The problem now is largely practices that were legalized by a class action lawsuit in California that was supposed to fix the problem. This is the Terri White class action and it didn’t help much. To settle the law suit, the credit bureaus agreed to stop things that had already been stopped. And they were allowed to ignore smaller problems that are getting more and more common, now that they have an official ok.
The big problem, that had mostly stopped, was putting after bankruptcy “charge offs”–meaning you owe the money but aren’t paying–instead of “discharge,” meaning you don’t owe it any more.
Ten years ago, several major credit card issuers always reported charge off instead of discharge. First USA, Bank One and Fleet were the worst, and the credit bureaus did nothing about it.
A handful of law firms around the country started suing them. James L Manchee in Texas, http://www.mancheelawfirm.com/, Kathy Cruz in Arkansas, http://cruzlaw.com/ and Charles Juntikka, in New York City http://www.cjalaw.com/ . Jason Krumbein, http://www.krumbeinlaw.com/, and myself here in Virginia.
All three of those brands were taken over in big mergers.

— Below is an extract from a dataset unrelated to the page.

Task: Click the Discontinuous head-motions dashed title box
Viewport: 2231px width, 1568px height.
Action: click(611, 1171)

First USA and Bank One became part of Chase. Fleet was gobbled up by Bank of America. The new owners of those credit card lines didn’t want the hassle. By the time of judge in the Terri White case told the credit bureaus they needed to fix that problem, it had pretty much been fixed.
New problems were created. The credit bureaus are not required to update accounts that have been sold. HSBC, when they get notice of a bankruptcy, always “sells” their accounts. (Who is buying bankruptcy accounts?) Then they say–both HSBC and the credit bureaus–that they don’t have to show the account was discharged in the bankruptcy. It just stays as a zombie account on your credit report. You’ll notice this is the opposite of what the FTC said (although never enforced)–the the credit bureaus were supposed be sure the creditors told them when a past due account had been discharged in the bankruptcy.

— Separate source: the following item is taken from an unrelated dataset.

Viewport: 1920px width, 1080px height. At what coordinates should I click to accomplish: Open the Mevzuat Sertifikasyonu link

The same rule applied to “minor” derogatories. If the credit card is only 90 days past due, they can leave it as past due and never show the bankruptcy.
Even worse. They can leave the bad credit sitting on your credit report if your account is closed. More and more we are seeing bank and credit card companies just “close” your account when they get notice of the bankruptcy–and just park it on your credit, ignoring the fact that it was discharged by the bankruptcy.
What’s the lesson of all this. When your bankruptcy is over, your credit report will probably not be right. Unless you or your lawyers, check it, disputes it, and sues to protect your rights, it will look like some of your debts were missed by the bankruptcy.
That will drag down your credit score; and cause problems with future lenders, possible employers, and security clearance agents, who will want to know why this or that debt was not taken care of.
The bankruptcy is not really over until the credit report is right.